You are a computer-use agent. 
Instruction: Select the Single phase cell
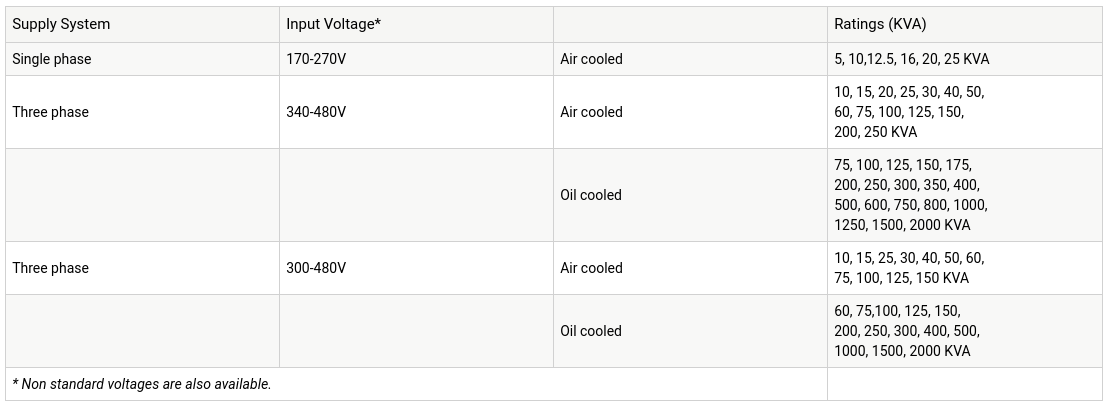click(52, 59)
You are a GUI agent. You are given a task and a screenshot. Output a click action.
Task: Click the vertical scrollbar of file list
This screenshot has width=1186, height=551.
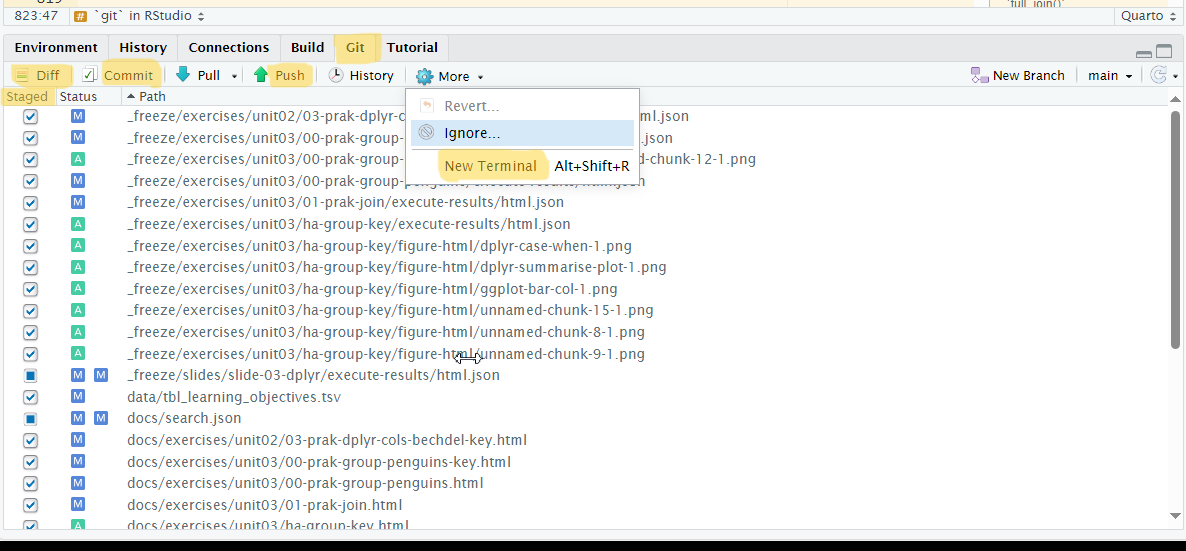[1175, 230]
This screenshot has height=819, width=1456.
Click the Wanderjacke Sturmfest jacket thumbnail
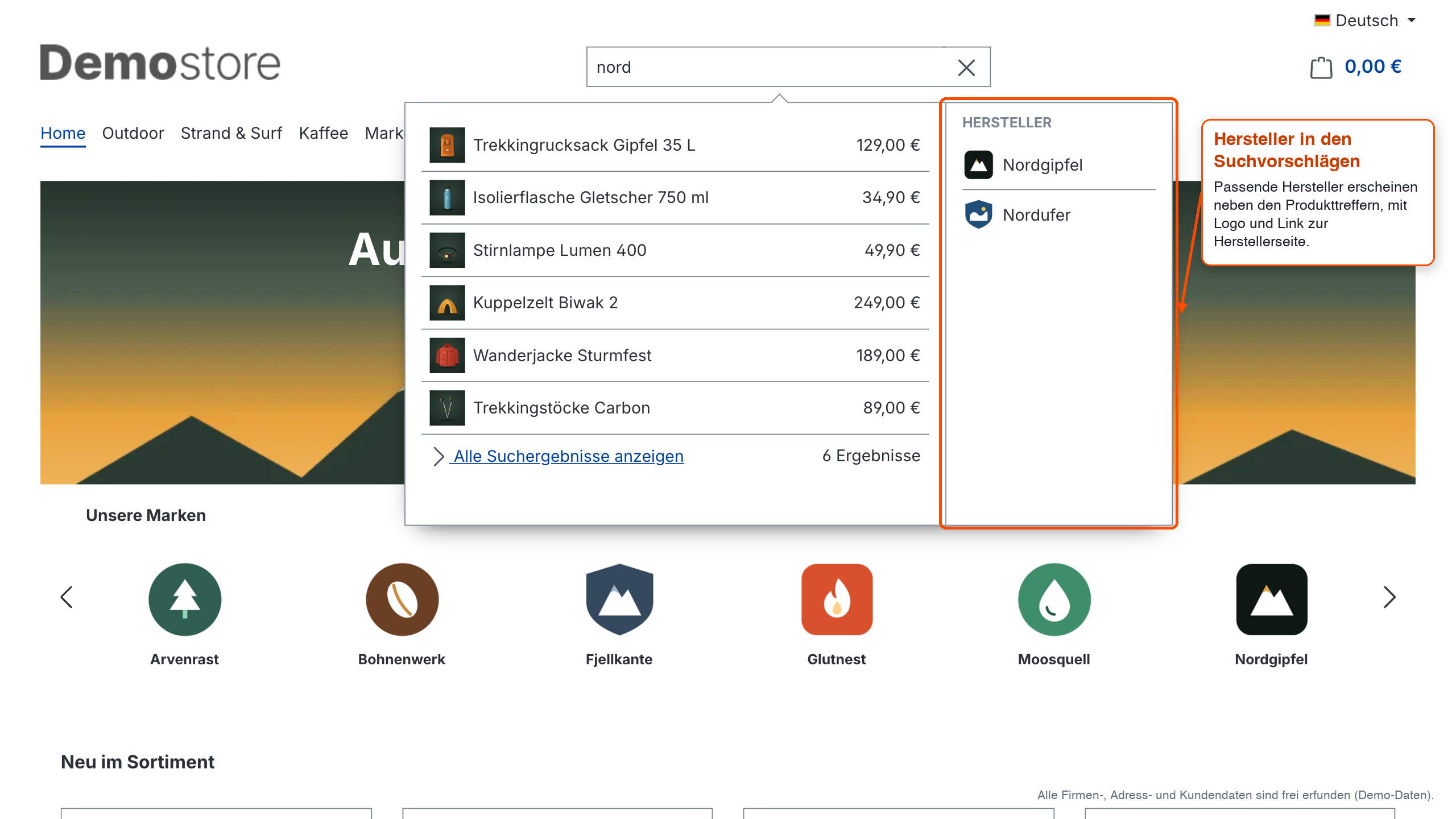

::::::

> _About this exercise_: A verbatim copy of the listing, with all pictures removed, is required.

> _Solution for this problem_:
You are a computer-use agent. 
Instruction: Select the Single phase cell
click(52, 59)
You are a GUI agent. You are given a task and a screenshot. Output a click action.
Task: Click the vertical scrollbar of file list
This screenshot has width=1186, height=551.
[1175, 230]
This screenshot has height=819, width=1456.
Click the Wanderjacke Sturmfest jacket thumbnail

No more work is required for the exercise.